Lancelot huyó hacia el sur, a su tierra belga. A Arturo le habría gustado mucho perseguirlo, pero en aquellos momentos la amenaza más inminente era la invasión de los sajones de Cerdic. Al final de la revuelta, Cerdic había avanzado hasta Corinium y habría tomado la plaza de no haber enviado los dioses una epidemia que causó grandes estragos en su ejército. A los hombres se les vaciaban las tripas sin cesar, vomitaban sangre, se debilitaban hasta el punto de no tenerse en pie y, en lo más crudo de la peste, las fuerzas de Arturo cayeron sobre ellos. Cerdic trató de reorganizar el ejército, mas los sajones, convencidos de que los dioses los habían abandonado, huyeron. «Pero volverán», me dijo Arturo cuando nos hallábamos entre los sangrientos despojos de la vencida retaguardia de Cerdic. «Volverán la próxima primavera», insistió, y acto seguido limpió la hoja de Excalibur con el manto salpicado de sangre y la envainó. Se había dejado crecer la barba, que le nacía gris y le envejecía mucho; el dolor de la traición de Ginebra demacró tanto su rostro que parecía temible a ojos de quienes lo conocieron aquel mismo verano, y él no hacía nada por suavizar la impresión. Siempre había sido paciente, pero a partir de entonces llevaba la ira a flor de piel y estallaba a la menor provocación.

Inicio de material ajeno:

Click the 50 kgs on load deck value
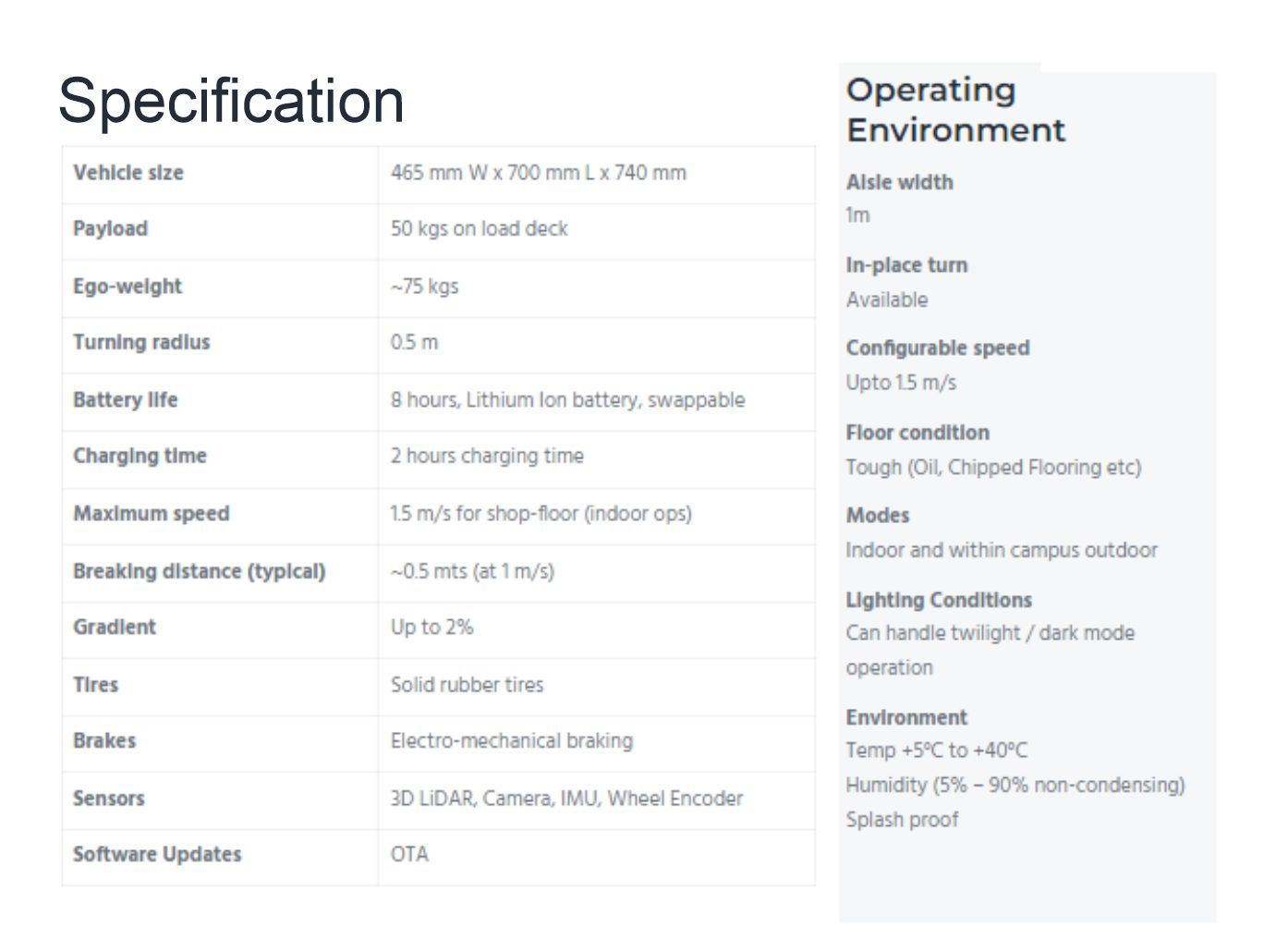The image size is (1288, 939). (479, 229)
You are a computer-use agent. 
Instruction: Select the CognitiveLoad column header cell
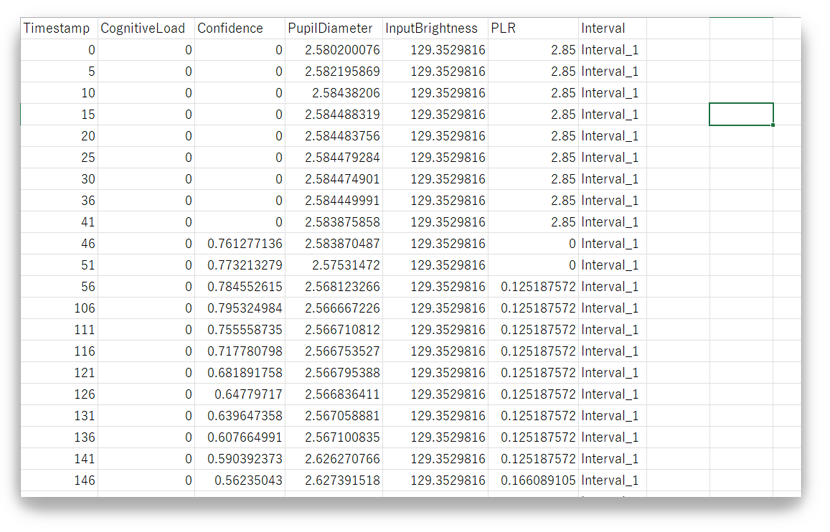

Fue un verano cruento, un tiempo de represalias, y el sino de Ginebra fue permanecer encerrada en el santuario de Morgana. Arturo condenó a su esposa a ser enterrada en vida y los guardianes recibieron la orden de no permitirle salir jamás. Ginebra, princesa de Henis—Wyren, desapareció del mundo.
—¡No seas necio, Derfel! —me espetó Merlín una semana después—. Ya verás como sale en libertad dentro de un par de años, o de uno incluso. Si Arturo quisiera deshacerse de ella, la habría condenado a la hoguera, que es lo que tendría que haber hecho. Nada mejor que una buena hoguera para meter a una mujer en cintura, pero Arturo no escucha. ¡El muy imbécil está enamorado de ella! Verdaderamente, es un imbécil. ¡Fíjate bien! Lancelot ha salvado el pellejo, Mordred y Cerdic también y, para postres, perdona la vida a Ginebra. Cualquiera diría que para vivir en este mundo eternamente, lo mejor es convertirse en enemigo de Arturo. Me encuentro tan bien como podía esperarse, gracias por tu interés.
—Os pregunté antes —repliqué pacientemente—, pero hicisteis caso omiso.
—Este oído mío, Derfel... Me estoy quedando sordo —se dio una palmada en la oreja—, sordo como una tapia. Cosas de la edad, pura senectud. Me consumo a ojos vistas.